> [The data]:
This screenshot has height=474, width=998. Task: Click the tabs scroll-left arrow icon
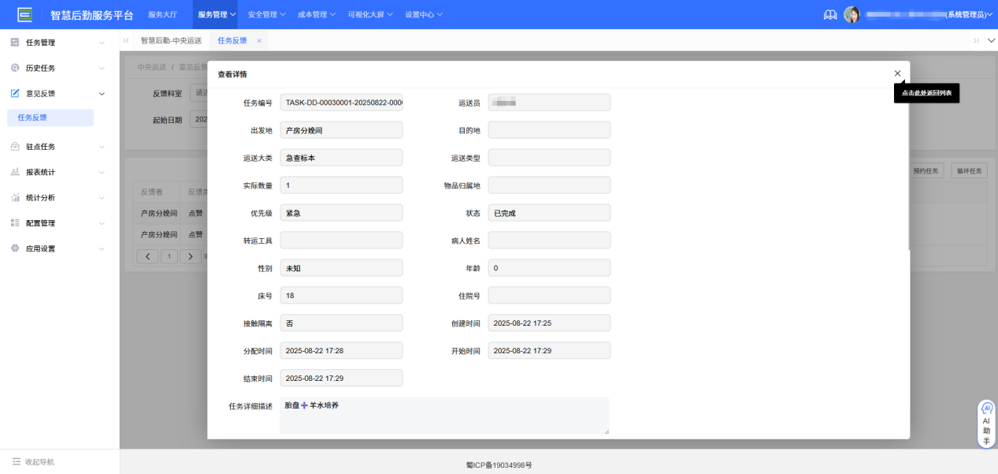coord(126,41)
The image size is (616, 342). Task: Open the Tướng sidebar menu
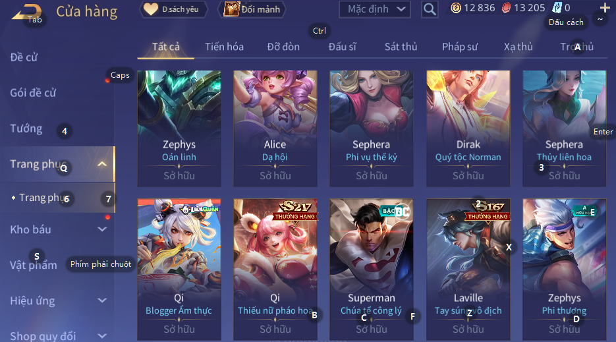26,128
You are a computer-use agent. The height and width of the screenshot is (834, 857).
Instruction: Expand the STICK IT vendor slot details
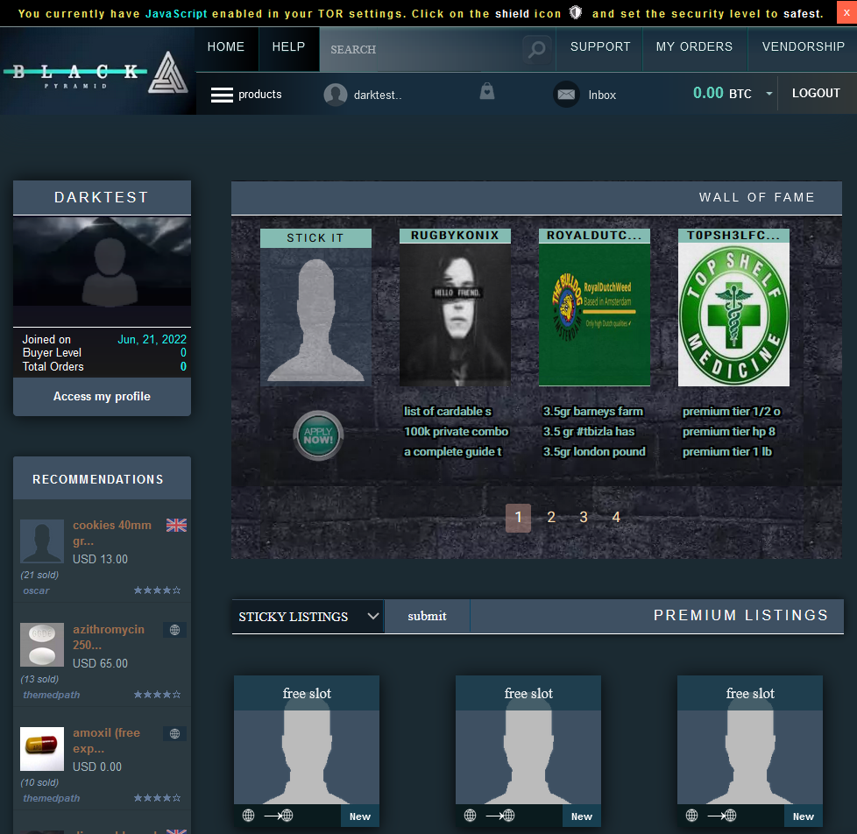point(315,237)
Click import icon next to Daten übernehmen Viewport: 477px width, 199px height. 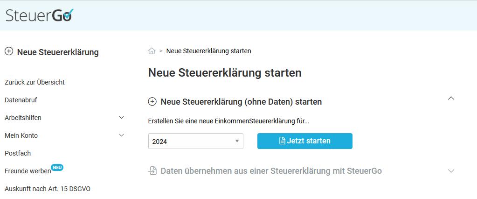click(x=152, y=171)
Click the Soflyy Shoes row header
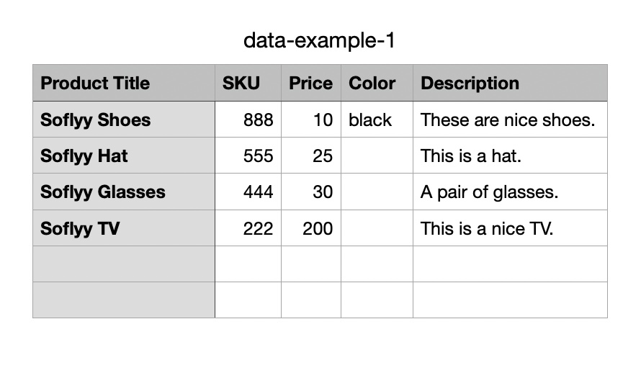 123,120
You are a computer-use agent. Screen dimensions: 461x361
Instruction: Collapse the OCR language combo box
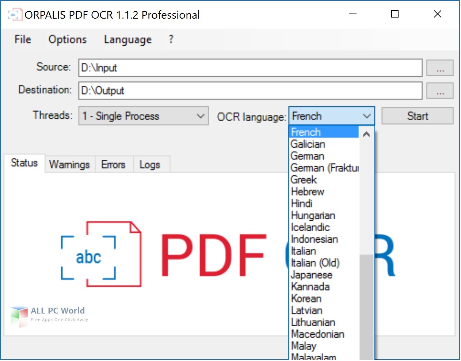pos(367,116)
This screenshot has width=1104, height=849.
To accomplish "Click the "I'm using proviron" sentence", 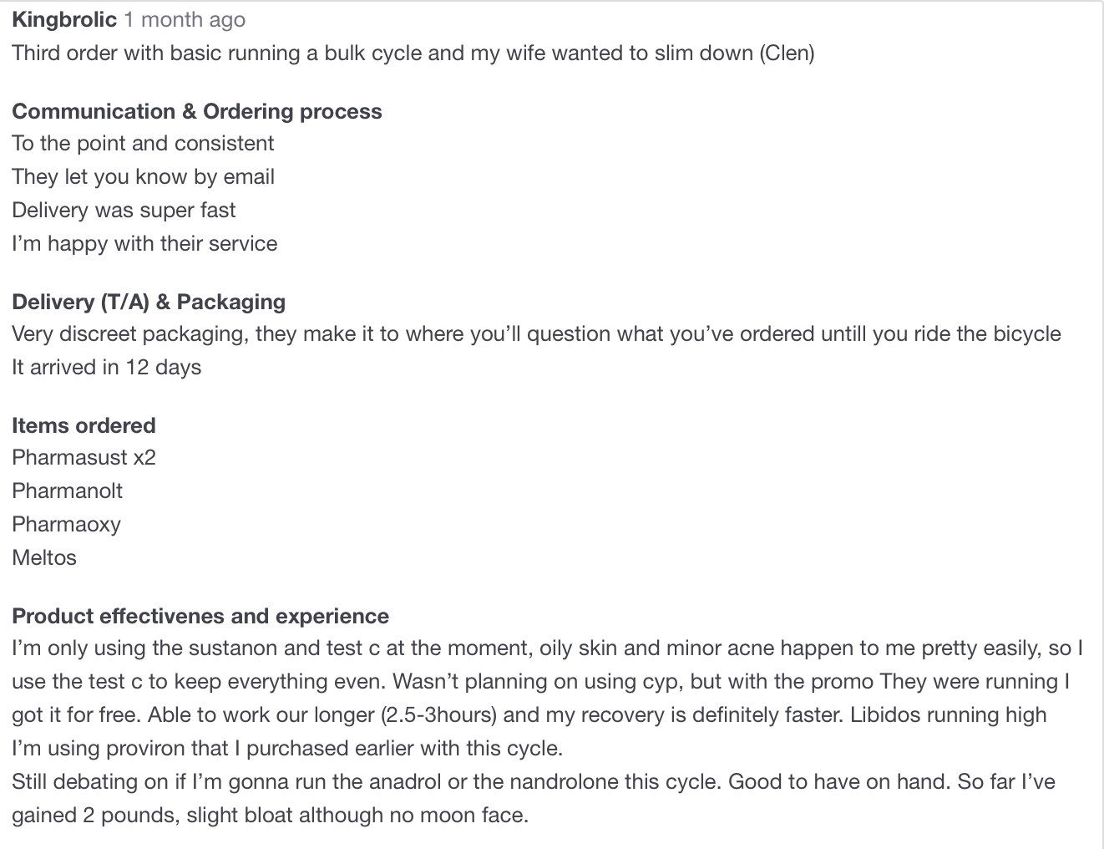I will coord(287,748).
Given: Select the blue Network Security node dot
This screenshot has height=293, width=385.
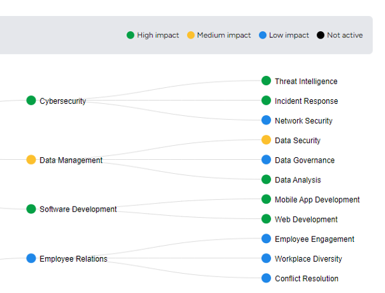Looking at the screenshot, I should [266, 121].
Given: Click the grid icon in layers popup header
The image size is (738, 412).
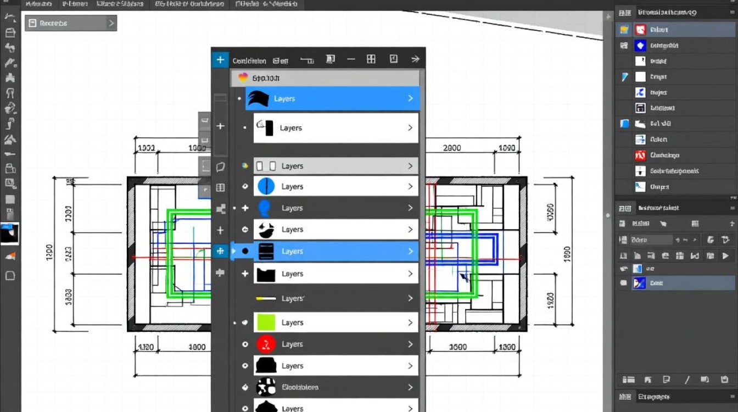Looking at the screenshot, I should click(371, 59).
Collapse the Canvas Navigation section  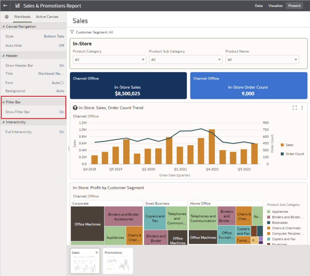pyautogui.click(x=3, y=26)
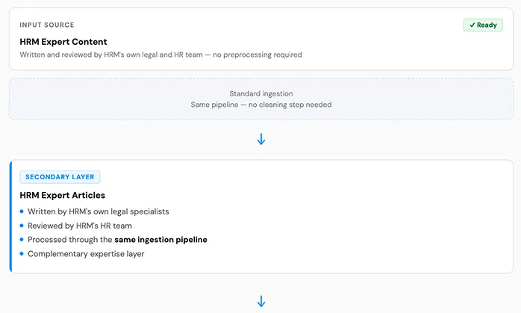Click the checkmark icon in Ready badge
The height and width of the screenshot is (313, 521).
[472, 25]
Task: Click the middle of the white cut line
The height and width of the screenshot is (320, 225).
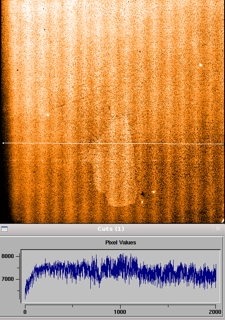Action: coord(113,143)
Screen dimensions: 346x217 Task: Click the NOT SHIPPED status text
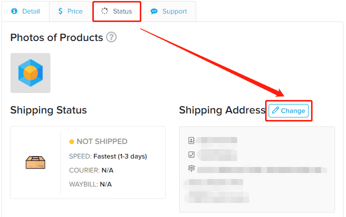(102, 142)
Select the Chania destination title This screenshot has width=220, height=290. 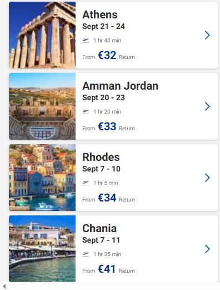coord(99,228)
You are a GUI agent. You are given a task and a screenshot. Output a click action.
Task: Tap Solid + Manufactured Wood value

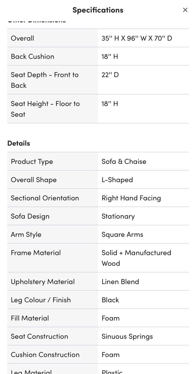click(136, 258)
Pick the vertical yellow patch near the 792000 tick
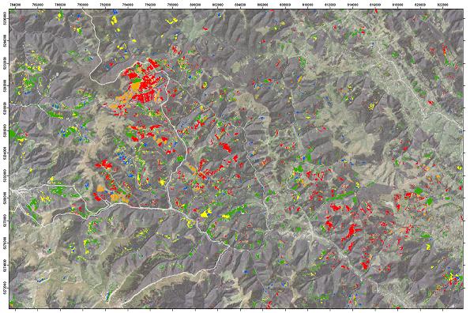 pos(114,20)
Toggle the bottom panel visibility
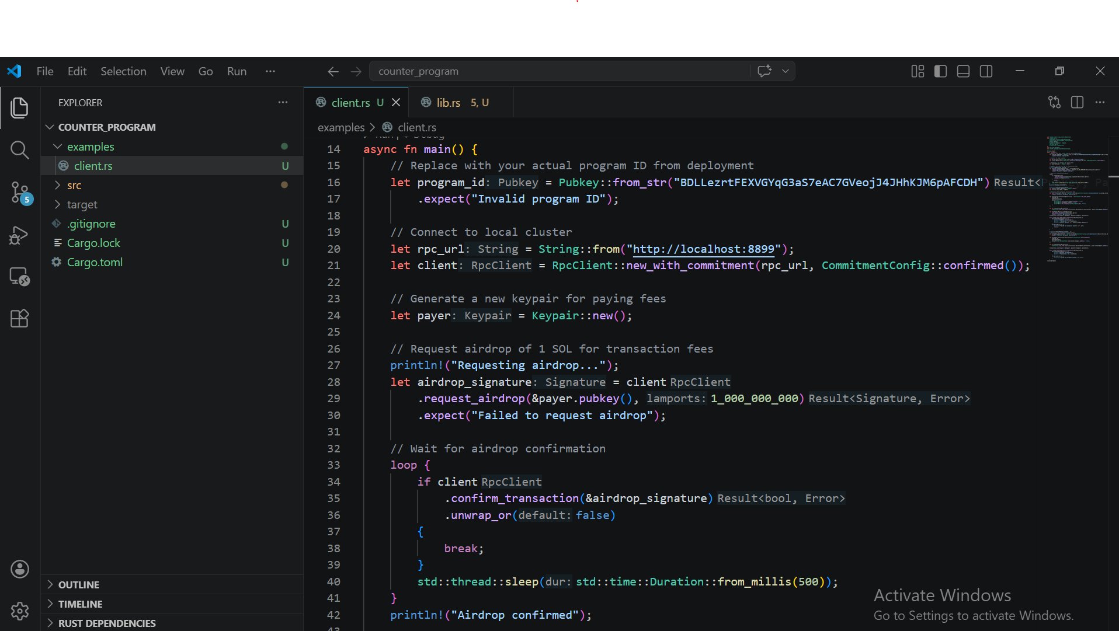The image size is (1119, 631). pos(963,71)
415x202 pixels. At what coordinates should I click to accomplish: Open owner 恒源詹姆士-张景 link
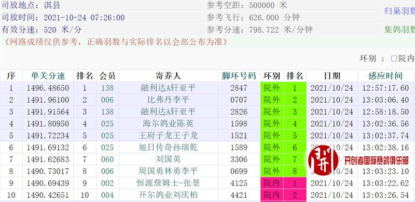tap(168, 183)
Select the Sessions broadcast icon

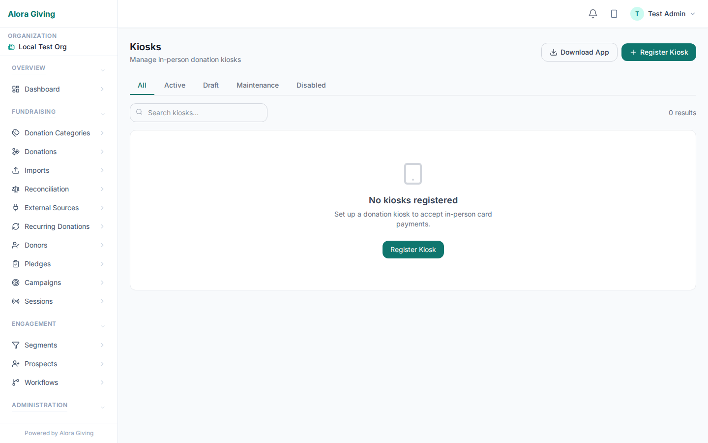(x=15, y=301)
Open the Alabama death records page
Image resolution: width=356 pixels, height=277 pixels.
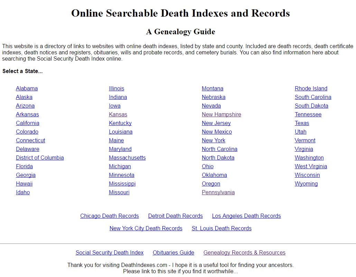pos(27,88)
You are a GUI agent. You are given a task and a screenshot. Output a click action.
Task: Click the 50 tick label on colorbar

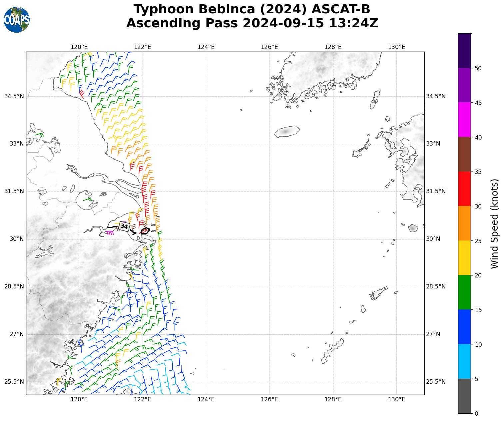coord(478,68)
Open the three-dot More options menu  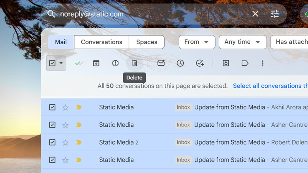pos(263,63)
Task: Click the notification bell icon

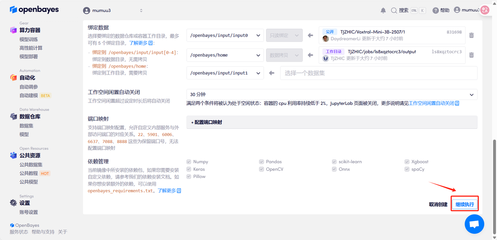Action: 383,10
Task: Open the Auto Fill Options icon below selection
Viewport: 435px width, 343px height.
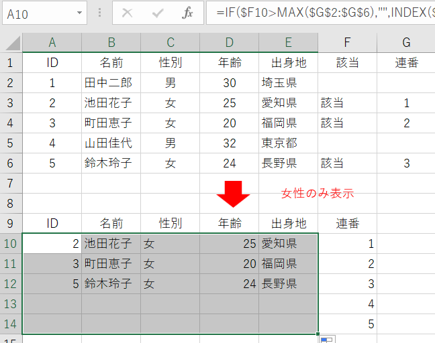Action: click(x=326, y=340)
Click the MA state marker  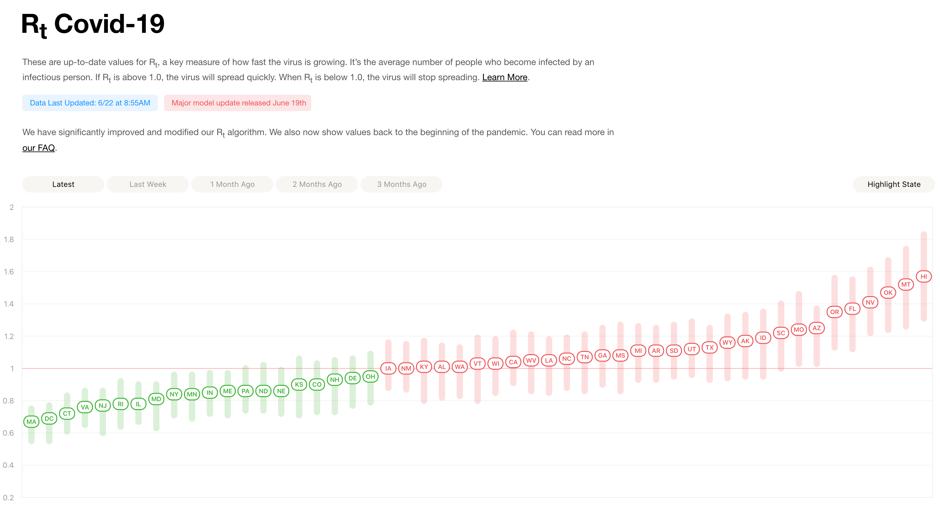(31, 421)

> [Exercise]: Look through the listing, and copy each line in which the string "agent" turns up.

> [Response]:
You are a computer-use agent. The height and width of the screenshot is (834, 857).
You are a computer-use agent. Screen dimensions: 461x361
You are a GUI agent. You are given a task and a screenshot. Output a click action.
You are a GUI agent. You are given a task and a screenshot. Output a click action.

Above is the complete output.